Hence, Okko Kamu’s understated announcement to the audience at the start of the second half of this concert that The Swan of Tuonela would be dedicated to the memory of a man Kamu himself knew so well, lent a poignant significance to the evening’s proceedings.

Those proceedings got underway with the Karelia Suite, a work which for all it familiarity, also encapsulates in miniature form the essential characteristics and DNA of Sibelius’s mature language. The ‘small-town wonder’ as the orchestra has been called in the past is a band with a wonderfully burnished sound perhaps borne of a string section that plays on some very old and cherished instruments. Directed with uncluttered clarity by Kamu, a man whose technique rarely resorts to anything that approaches histrionics, the mellow sound of the strings came very much to the fore in the deeply nationalistic Ballade whilst the final joyful Alla Marcia displayed a style entirely befitting of Sibelius at his most melodically appealing and cheerful.

Violinist Elina Vähälä cut an elegant figure with her blonde Nordic looks complemented by a flowing grey dress as she opened the Violin Concerto in magically hushed whispers. Blessed with a sweet purity of tone and crystal clear articulation, her inherent understanding of the language paid particular dividends in the complexities of the opening movement, whilst finding a compelling fusion of passion and drama in the central Adagio di molto that deftly and swiftly transformed into wild virility for the Polonaise of the final Allegro ma non tanto.

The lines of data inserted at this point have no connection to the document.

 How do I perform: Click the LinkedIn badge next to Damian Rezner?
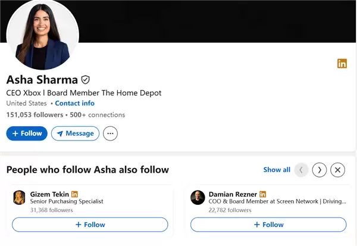coord(263,194)

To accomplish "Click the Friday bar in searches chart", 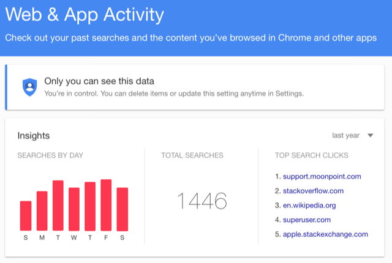I will (106, 205).
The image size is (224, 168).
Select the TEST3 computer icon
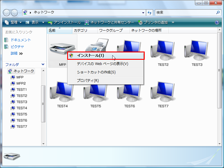point(197,53)
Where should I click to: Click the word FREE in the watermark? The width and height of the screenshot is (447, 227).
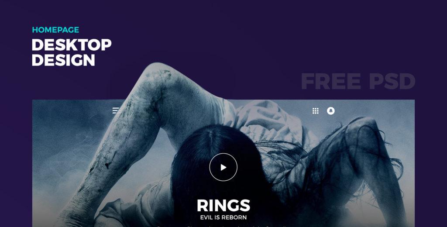[x=331, y=81]
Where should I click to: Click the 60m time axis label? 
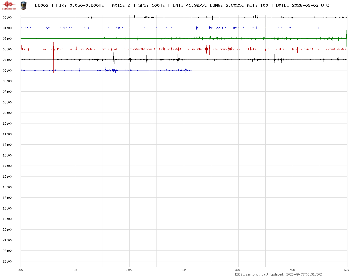coord(347,270)
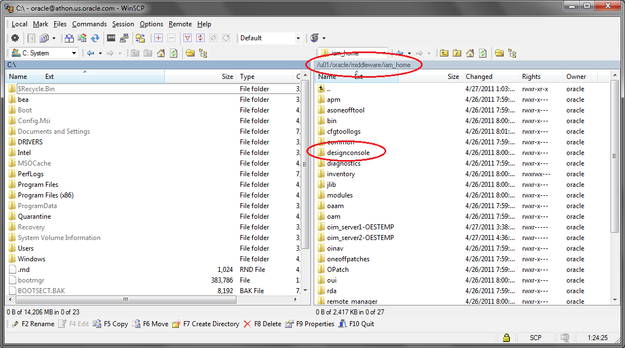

Its story might be one of dark retribution but The Swan of Tuonela is one of Sibelius’s most haunting and beautiful creations and it would be difficult to imagine a more fitting tribute to the great Paavo Berglund than this. The first of Sibelius’s Four Lemminkäinen Legends to be composed in 1893, the music was here imbued with a wondrous sense of atmosphere and mystery with cor anglais soloist Jukka Hirvikangas displaying a touching simplicity in his phrasing and lyricism.

The Fifth Symphony was a work that Berglund recorded and conducted on countless occasions and he would surely have approved of the magisterial sense of pacing, shape and structure that Kamu and his players brought to the opening movement, the wise choice of tempi stemming from an entirely natural affinity with the music of his fellow countryman. The variations of the Andante mosso melted into each other with glorious ease, the radiant sense of nature to be found in the famous strains of the final movement powerful yet always marked by a sense of control that exemplified everything Kamu and his orchestra played during the entire concert.

The final emphatic chords of the symphony, judged to perfection by Okko Kamu, might have brought the curtain down on a fine performance but one suspects that the spirit and influence of the man paid tribute to in the exquisite performance of The Swan of Tuonela, will live in the hearts of the Finnish nation for many years to come.